Stored data

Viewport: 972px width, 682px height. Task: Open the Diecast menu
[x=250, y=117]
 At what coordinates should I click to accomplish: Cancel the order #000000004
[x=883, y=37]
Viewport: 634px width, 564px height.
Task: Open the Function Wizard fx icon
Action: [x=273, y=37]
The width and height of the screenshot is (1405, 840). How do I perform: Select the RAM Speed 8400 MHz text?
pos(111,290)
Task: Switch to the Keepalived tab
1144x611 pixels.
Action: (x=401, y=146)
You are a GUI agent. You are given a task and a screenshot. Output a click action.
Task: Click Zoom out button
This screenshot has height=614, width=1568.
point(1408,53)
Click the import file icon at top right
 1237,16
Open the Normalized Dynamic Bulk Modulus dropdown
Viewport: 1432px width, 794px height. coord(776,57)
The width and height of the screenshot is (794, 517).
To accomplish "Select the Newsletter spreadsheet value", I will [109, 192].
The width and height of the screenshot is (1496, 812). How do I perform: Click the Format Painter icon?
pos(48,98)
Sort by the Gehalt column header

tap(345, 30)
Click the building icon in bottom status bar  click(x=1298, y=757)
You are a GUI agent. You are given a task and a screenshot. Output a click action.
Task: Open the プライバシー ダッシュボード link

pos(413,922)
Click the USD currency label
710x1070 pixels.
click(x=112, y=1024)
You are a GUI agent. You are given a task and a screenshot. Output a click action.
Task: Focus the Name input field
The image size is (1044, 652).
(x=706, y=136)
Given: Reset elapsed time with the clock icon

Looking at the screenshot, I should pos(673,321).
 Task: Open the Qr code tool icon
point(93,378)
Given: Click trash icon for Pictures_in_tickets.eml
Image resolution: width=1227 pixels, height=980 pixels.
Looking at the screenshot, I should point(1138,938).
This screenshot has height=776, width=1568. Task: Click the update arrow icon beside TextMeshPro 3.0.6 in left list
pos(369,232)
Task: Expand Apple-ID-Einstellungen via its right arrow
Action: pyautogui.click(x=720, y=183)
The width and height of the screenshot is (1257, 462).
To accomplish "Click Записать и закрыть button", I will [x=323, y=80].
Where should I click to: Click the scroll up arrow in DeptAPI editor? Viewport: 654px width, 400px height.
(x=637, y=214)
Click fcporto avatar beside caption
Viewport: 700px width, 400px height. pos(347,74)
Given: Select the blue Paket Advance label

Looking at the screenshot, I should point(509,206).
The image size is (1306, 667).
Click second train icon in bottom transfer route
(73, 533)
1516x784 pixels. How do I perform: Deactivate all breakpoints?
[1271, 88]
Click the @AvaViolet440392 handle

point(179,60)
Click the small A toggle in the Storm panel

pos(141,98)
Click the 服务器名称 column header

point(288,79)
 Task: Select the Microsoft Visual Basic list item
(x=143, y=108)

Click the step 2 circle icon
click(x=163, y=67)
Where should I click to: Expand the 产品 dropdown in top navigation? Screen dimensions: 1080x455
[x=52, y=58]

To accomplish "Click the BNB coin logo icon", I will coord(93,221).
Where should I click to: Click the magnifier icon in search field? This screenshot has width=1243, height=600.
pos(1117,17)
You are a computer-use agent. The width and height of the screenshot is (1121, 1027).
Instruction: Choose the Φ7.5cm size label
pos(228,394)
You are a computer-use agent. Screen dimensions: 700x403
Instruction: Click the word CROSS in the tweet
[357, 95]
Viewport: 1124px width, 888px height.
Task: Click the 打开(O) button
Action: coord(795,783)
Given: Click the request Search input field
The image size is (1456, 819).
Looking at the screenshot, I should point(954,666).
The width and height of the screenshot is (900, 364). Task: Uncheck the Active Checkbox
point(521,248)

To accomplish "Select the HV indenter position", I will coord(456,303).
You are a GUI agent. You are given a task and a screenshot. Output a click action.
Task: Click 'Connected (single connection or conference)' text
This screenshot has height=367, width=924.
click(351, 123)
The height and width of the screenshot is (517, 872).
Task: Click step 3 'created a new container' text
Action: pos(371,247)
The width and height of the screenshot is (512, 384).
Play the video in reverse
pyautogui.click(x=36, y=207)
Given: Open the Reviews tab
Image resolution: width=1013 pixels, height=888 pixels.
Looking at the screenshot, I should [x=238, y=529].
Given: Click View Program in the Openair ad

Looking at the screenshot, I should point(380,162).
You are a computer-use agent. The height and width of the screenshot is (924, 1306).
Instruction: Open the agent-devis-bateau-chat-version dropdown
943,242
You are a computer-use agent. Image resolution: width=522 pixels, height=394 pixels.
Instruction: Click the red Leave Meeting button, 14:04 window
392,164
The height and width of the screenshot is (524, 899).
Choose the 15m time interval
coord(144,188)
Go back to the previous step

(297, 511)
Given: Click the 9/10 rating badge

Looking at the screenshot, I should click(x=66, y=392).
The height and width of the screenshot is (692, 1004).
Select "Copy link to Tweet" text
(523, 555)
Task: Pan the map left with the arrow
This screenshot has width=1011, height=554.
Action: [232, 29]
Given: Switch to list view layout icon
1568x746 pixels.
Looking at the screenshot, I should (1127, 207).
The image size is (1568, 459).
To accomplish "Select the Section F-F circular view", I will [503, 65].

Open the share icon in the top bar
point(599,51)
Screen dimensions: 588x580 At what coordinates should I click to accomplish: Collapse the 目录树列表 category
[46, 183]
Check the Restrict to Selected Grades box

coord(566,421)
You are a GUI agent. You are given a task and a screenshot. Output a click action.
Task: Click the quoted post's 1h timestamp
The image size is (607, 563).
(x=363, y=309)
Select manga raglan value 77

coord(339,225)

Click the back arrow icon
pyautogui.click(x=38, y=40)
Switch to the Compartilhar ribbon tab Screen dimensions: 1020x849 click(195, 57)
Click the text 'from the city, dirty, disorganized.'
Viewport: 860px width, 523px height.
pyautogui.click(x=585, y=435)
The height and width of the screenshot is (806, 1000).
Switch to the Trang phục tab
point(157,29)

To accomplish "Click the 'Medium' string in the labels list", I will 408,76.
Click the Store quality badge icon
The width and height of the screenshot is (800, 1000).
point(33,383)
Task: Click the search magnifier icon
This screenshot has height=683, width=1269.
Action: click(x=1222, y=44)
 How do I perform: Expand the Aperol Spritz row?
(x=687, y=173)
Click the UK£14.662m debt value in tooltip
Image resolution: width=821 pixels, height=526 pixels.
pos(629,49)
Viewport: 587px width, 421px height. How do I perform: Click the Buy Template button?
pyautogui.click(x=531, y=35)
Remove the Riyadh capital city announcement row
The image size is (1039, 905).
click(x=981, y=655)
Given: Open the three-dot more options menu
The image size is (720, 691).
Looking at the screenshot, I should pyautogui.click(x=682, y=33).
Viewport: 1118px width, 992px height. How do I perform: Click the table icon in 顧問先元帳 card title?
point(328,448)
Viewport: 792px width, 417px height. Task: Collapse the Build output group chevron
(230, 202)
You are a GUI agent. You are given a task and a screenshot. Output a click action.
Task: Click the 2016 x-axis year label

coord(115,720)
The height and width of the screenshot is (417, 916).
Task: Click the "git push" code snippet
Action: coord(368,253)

▶ WHAT IS NEEDED: If a line in the entries holds the string "input", it belongs in the tally; state the tally alone.

▶ EXERCISE RESULT: 2